Von den Dos zu den Don’ts: Was sind also die offenen Flanken im War for Talent? „An Unternehmen, die Remote Work nicht ermöglichen und zum Beispiel ihren Standort in ländlichen Regionen haben, lassen sich digitale Fachkräfte nur schwer vermitteln“, so Huhmann. Lernfähigkeit müssen also auch (potenzielle) Arbeitgeber an den Tag legen. Wie der SWR. 

„Hätte vor zwei Jahren jemand zu mir gesagt, dass er oder sie eine Führungsposition einnehmen, aber die Hälfte seiner Zeit in Berlin bleiben will, hätte ich es nicht geglaubt“, so Gniffke. „Heute weiß ich, es geht.“ Das öffentlich-rechtliche Medienhaus hat sich einen Wandel verordnet. Ein Prozess, der wichtig ist, denn es geht nicht nur um das Gewinnen neuer Talente, sondern auch um das Wecken schlummernden Potenzials im eigenen Haus.

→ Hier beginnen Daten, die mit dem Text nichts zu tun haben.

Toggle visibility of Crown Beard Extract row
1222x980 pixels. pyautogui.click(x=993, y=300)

Gerade dieser Aspekt findet für Huhmann in der schnelllebigen Praxis häufig zu wenig Berücksichtigung: „Oftmals wird beispielsweise Mitarbeitenden ab 50 gar keine Chance geboten, sich umzuschulen oder eine Fort- und Weiterbildung zu absolvieren.“ In dieser Hinsicht seien viele Unternehmen zu sehr auf junge Talente fokussiert und würden zu branchenspezifisch denken. Offenheit ist angesagt. Das weiß auch Friedrich: Gebrochene, nicht lineare Lebensläufe finden ihre Akzeptanz – gerade auch in der Digitalwirtschaft. 

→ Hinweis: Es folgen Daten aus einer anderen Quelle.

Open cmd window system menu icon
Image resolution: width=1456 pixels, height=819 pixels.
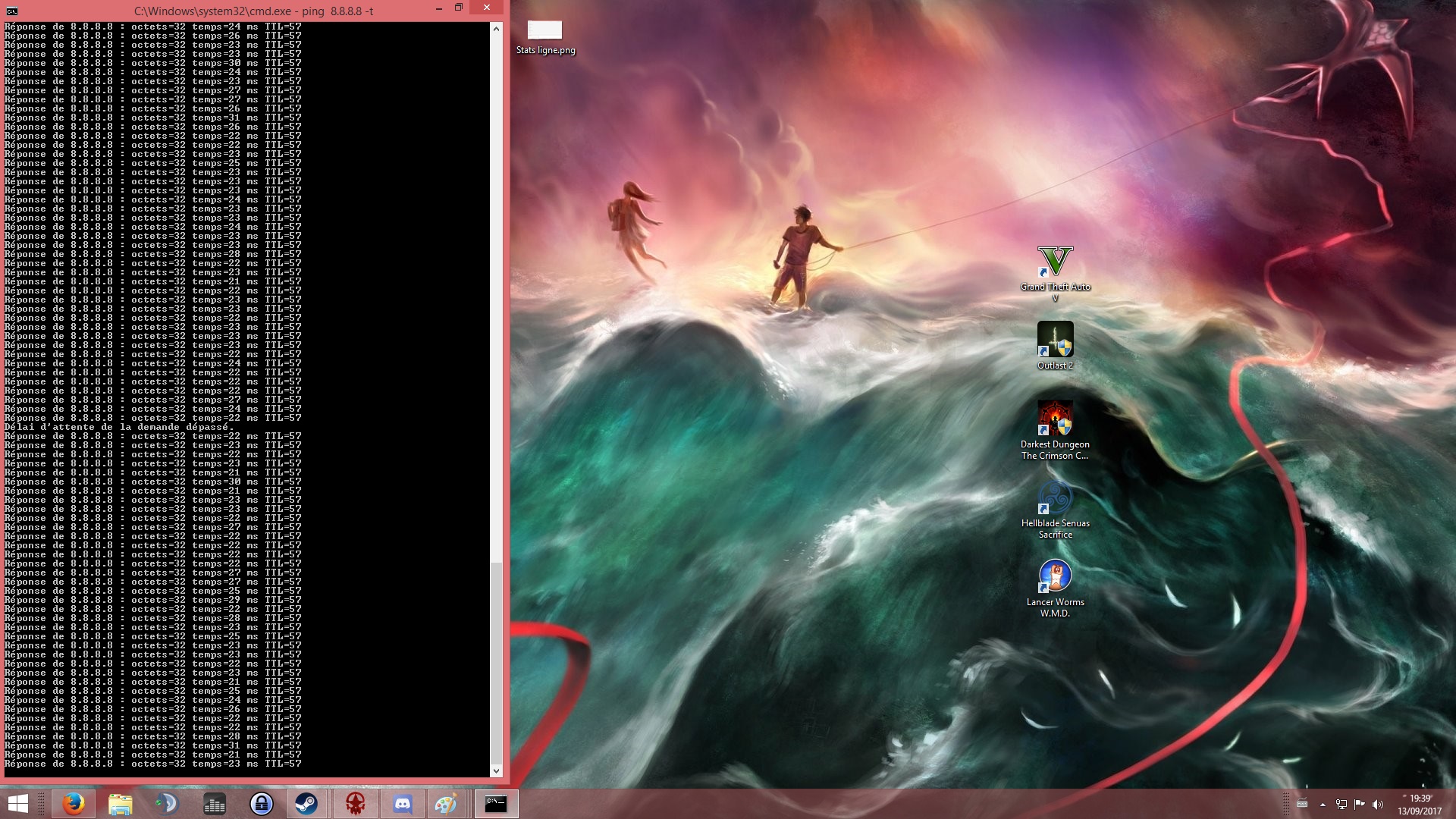click(11, 11)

Beim SWR waren Angestellte ohne Studienabschluss lange undenkbar. Für Gniffke war dies nicht mehr zeitgemäß: „Die Leute, die wir gern haben wollten, haben sich nicht bei uns beworben. Und jene, die wir nicht haben wollten, taten es. Daher mussten wir etwas verändern.“ Als einen ersten Schritt beförderte er ein Umdenken in puncto Qualifikation. Heißt: Nicht immer entscheiden Abschlüsse, sondern besondere (digitale) Fähigkeiten. Auch bei der Förderung von Diversity will Gniffke hausintern notfalls Dampf machen. 

Der Mensch im Mittelpunkt, die Bereitschaft zur Veränderung sowie ein hohes Maß an Empathie gepaart mit einem glaubwürdigen Purpose – mit diesen Pfeilen im Köcher können Unternehmen im War for Talent erfolgreich Position beziehen.